Directed by Todd Phillips starring Luke Wilson, Vince Vaughn, Will Ferrell, Ellen Pompeo and Jeremy Piven.
Love hurts - especially when like Mitch (Wilson) you get home early from a business trip to find your girlfriend in bed and two naked, blindfolded strangers emerging from the bathroom, determined that you should get in on the fun too. Sad and single, you look to married friends Beanie and Frank (Vaughn and Ferrell) for support, only to find they're at a particular sensitive time in their relationships. But it's not about the pressure of being a dad or a newlywed, it's their desire to roll back the years and get wild again. So they install you in a house beside a college campus, set you up as a fraternity chief called 'The Godfather', rope in as many young and old misfits as they can find, double that amount with girls and decide every night should be a party.
The title pays homage to every comedy you saw on video before you were old enough to rent them and Old School's best gags live up to the likes of 'Animal House', 'Porkys' and 'Revenge of the Nerds'. Phillips' first movie 'Road Trip' was also chock full of college craziness but here he has great fun with characters who have waved goodbye to their younger days but still insist on trying to get them back in the most warped ways possible.
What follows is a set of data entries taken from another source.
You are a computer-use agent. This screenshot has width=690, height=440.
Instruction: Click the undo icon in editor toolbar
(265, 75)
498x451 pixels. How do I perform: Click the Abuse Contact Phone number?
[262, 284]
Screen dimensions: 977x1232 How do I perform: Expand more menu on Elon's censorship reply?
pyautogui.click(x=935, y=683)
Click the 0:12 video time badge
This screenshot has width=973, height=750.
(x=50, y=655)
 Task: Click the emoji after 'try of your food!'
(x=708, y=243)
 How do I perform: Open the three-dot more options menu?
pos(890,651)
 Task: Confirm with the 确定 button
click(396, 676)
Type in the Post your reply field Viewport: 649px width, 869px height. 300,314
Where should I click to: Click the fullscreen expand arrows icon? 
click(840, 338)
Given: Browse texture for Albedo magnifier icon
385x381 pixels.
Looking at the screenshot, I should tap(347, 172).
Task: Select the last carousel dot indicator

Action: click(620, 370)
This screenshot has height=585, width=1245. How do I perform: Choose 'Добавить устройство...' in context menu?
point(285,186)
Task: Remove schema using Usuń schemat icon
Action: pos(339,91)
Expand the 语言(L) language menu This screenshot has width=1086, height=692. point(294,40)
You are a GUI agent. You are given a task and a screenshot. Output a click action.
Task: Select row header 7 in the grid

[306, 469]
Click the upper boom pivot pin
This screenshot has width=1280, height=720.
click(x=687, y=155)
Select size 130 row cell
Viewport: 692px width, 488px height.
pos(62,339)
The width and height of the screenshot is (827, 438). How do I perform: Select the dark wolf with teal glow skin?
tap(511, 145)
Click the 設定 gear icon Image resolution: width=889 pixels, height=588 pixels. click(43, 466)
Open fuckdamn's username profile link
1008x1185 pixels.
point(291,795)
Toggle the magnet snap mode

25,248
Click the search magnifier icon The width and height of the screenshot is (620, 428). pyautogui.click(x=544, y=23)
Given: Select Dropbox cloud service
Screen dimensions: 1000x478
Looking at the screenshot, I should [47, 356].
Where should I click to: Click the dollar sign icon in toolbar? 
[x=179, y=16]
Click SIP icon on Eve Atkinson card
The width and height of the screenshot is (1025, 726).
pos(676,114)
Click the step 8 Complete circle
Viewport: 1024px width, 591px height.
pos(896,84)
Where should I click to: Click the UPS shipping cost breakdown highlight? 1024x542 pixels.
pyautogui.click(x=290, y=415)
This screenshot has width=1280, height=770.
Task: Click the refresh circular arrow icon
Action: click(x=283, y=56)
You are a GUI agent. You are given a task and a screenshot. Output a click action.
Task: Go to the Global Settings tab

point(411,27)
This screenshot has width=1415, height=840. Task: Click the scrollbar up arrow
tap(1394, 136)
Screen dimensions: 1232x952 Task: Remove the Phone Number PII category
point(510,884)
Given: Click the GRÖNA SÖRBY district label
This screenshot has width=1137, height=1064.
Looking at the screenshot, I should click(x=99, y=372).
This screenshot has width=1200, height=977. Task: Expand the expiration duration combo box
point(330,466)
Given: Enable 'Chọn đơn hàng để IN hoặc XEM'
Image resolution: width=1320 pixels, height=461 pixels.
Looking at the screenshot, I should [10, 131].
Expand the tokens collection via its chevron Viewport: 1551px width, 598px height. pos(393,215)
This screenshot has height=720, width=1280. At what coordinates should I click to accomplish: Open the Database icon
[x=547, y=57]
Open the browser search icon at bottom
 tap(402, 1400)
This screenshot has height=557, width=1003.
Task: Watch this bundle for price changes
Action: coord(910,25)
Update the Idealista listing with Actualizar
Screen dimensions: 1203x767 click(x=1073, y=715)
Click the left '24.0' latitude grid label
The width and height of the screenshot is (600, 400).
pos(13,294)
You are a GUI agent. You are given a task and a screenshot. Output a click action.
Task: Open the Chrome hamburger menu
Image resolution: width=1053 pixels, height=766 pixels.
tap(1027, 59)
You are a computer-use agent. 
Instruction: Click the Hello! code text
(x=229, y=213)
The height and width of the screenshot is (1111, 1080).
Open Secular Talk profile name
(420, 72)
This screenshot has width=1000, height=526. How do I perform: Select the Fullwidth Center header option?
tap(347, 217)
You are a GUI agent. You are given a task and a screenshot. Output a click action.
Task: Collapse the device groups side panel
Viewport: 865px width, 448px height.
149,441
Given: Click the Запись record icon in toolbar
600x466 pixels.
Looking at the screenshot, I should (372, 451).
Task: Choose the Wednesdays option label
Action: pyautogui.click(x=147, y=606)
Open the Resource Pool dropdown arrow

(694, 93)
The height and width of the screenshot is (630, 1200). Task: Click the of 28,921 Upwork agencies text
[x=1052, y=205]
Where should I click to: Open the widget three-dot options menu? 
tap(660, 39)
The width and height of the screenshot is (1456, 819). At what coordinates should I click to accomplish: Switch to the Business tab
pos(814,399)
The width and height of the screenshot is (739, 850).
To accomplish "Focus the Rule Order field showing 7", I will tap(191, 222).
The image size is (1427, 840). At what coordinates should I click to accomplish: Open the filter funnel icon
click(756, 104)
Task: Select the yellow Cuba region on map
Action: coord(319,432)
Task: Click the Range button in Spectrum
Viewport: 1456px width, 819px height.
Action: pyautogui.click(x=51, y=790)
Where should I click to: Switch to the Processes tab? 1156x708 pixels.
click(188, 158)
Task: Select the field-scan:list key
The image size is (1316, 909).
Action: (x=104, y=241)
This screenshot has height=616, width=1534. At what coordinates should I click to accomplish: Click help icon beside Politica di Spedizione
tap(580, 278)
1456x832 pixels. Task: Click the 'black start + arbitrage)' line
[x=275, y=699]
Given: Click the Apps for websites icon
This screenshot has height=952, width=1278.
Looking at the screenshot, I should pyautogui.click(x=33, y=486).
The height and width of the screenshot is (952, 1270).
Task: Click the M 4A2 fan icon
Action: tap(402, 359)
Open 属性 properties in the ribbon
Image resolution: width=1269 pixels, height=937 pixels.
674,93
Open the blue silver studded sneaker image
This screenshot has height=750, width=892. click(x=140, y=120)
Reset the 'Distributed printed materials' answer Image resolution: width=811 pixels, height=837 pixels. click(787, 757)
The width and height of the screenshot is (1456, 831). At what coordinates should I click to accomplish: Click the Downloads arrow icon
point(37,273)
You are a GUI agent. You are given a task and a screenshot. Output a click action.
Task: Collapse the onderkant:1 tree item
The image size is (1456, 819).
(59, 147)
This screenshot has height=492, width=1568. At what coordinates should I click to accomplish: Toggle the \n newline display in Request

The man pulling all the strings is Vaughn's Beanie. He's a successful businessman who asks the question, "do you think I like hanging around 19-year-old girls all day?" with the weariness of someone who thinks they've changed one too many nappies or suffered their life's worth of icy stares across the kitchen table. He convinces Wilson's straight man Mitch that nothing exceeds like excess and in the role creates a character destined to be quoted with the same guffaw idolatry as his Trent in 'Swingers' and Ricky in'Made'. Running him close second however, is Ferrell who as manboy Frank 'The Tank' suffers the film's greatest indignities - and funniest scene - but always manages to come back for more.
Aside from the disappointment of the film only being 90 minutes when it should be three hours, Phillips' injection of a grown-up subplot about relationships slows up the pace a little. The dilemma of Mitch trying to hook up with his dream date from back in high school and Frank's efforts to get his wife back have some decent laughs but would be better off in a different, more sophisticated movie - and one with more of a conscience than this one.
You won't dwell on any adult message for long, though - you'll be too busy trying to wipe your eyes as the image of Frank's encounter with a tranquilliser gun at a children's party refuses to go away.
More than halfway to being one of the best moron comedies in years. Dads should find an excuse for a solo shopping run as soon as possible.